_PROBLEM DESCRIPTION_.
Look through the listing underneath for "computer", and copy every line that has it.

_EXERCISE MATERIAL_.
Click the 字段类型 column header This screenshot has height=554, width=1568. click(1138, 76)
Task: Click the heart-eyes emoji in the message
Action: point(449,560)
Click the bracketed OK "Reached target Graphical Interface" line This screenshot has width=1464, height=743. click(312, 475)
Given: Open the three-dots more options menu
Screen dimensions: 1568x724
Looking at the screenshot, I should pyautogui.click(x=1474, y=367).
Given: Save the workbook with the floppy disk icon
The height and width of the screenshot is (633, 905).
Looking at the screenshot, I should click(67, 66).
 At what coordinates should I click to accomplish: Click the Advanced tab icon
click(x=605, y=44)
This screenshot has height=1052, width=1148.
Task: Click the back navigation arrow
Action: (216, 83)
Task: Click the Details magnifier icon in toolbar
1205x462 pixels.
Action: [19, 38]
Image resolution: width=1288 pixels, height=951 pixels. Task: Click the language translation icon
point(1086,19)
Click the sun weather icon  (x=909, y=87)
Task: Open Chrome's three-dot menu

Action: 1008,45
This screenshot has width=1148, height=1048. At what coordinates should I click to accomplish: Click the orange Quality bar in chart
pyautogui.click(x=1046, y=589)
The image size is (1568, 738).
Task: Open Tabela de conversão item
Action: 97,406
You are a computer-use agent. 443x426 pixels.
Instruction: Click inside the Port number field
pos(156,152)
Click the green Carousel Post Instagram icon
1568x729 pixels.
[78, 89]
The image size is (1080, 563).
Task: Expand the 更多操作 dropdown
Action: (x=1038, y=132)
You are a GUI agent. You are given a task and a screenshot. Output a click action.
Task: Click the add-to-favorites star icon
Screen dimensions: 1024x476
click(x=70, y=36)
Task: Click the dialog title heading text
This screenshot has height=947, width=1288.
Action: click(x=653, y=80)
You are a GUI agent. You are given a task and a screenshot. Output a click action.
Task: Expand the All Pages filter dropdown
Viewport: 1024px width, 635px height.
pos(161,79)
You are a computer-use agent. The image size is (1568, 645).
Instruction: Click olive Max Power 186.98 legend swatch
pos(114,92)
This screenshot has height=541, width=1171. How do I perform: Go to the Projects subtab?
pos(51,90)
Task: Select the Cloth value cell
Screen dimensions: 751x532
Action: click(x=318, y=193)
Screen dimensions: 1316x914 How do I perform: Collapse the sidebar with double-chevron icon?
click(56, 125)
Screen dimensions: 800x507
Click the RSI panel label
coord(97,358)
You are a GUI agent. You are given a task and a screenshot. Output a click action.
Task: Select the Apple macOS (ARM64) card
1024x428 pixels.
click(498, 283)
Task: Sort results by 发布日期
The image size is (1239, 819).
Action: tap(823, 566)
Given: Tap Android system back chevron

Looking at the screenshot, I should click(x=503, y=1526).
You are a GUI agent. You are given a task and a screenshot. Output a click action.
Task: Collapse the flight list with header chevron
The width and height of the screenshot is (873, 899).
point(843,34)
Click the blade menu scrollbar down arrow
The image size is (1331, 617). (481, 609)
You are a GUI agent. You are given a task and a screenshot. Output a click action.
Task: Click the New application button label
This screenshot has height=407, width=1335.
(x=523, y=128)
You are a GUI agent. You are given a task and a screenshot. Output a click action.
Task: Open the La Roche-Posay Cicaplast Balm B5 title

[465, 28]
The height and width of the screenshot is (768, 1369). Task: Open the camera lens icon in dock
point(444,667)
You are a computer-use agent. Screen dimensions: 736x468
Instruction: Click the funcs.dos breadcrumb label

_ANSWER TO THIS EXERCISE_.
You are a computer-use agent. 443x426 pixels.
You are a computer-use agent. The image size is (1568, 645).
You are a computer-use agent. Screen dimensions: 736x468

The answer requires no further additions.